(Text and item location entries)
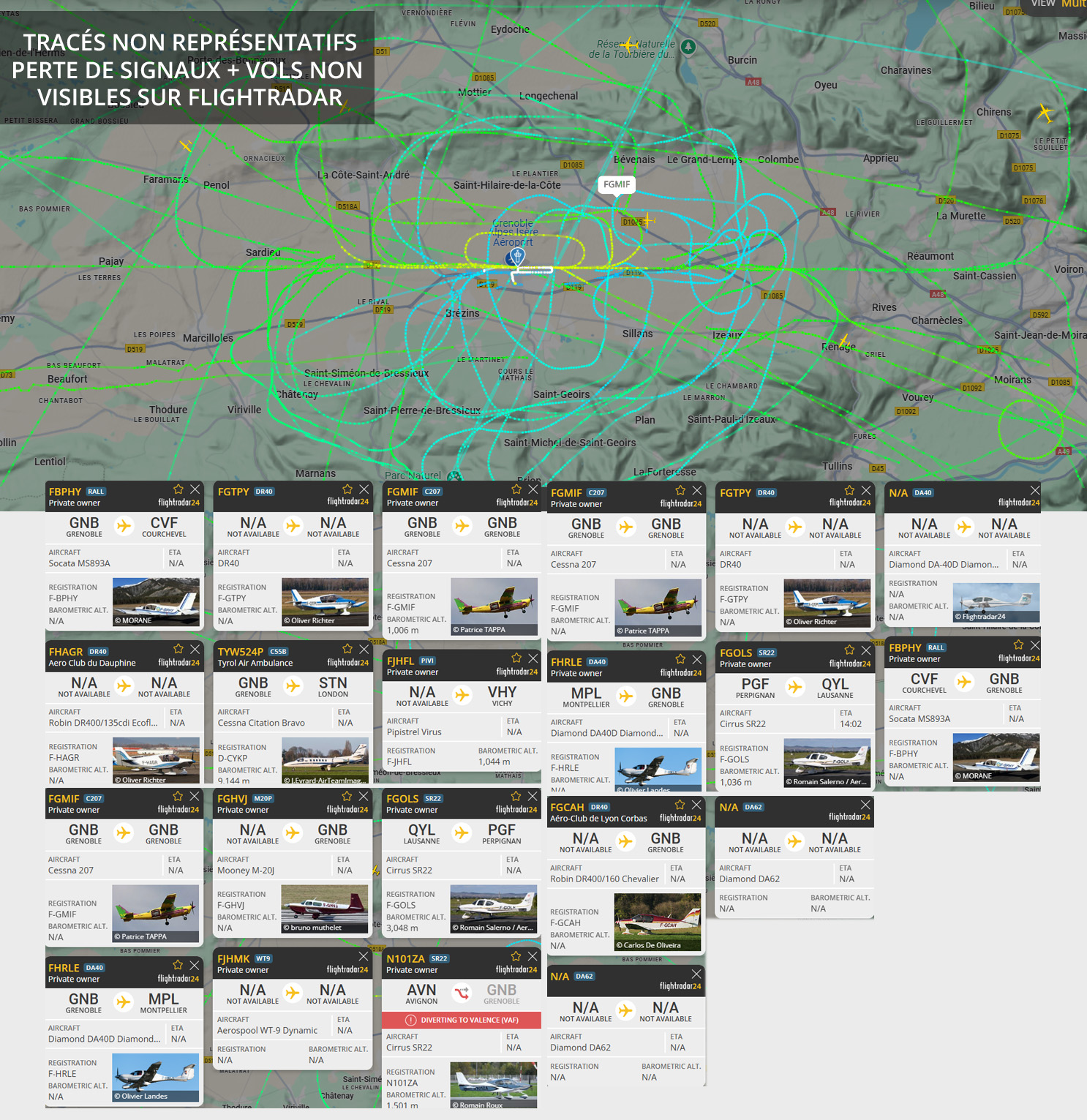This screenshot has width=1087, height=1120.
Task: Dismiss the FGCAH Aéro-Club de Lyon Corbas card
Action: coord(696,805)
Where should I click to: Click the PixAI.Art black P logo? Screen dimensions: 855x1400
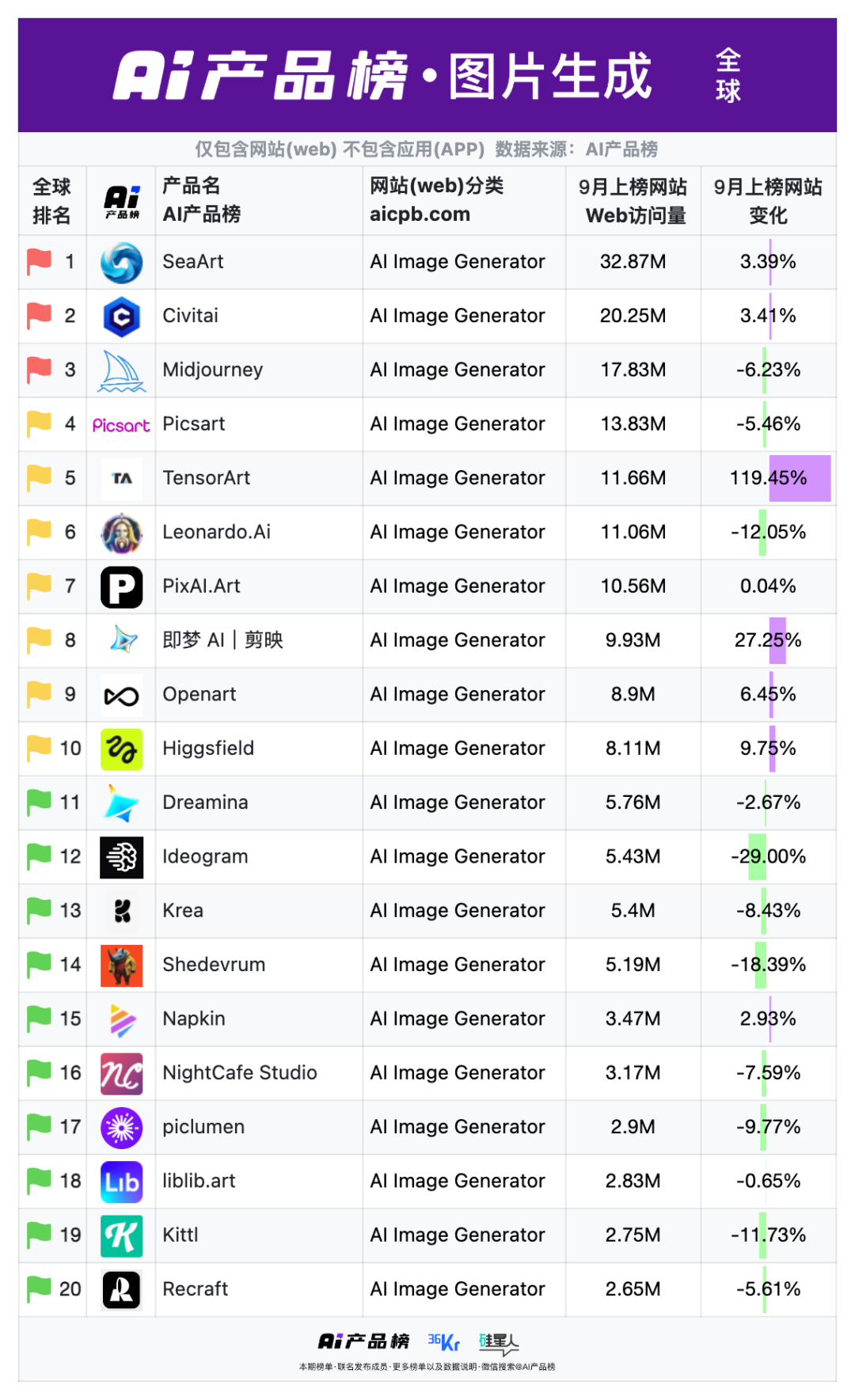121,587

• TASK REQUIREMENTS: Reproduce every line of the records above word for word, leaving out the pictures.

• OUTPUT FOR THIS TASK:
This screenshot has width=1087, height=1120.
Task: Dismiss the FGCAH Aéro-Club de Lyon Corbas card
Action: coord(696,805)
Where should I click to: Click the PixAI.Art black P logo? Screen dimensions: 855x1400
121,587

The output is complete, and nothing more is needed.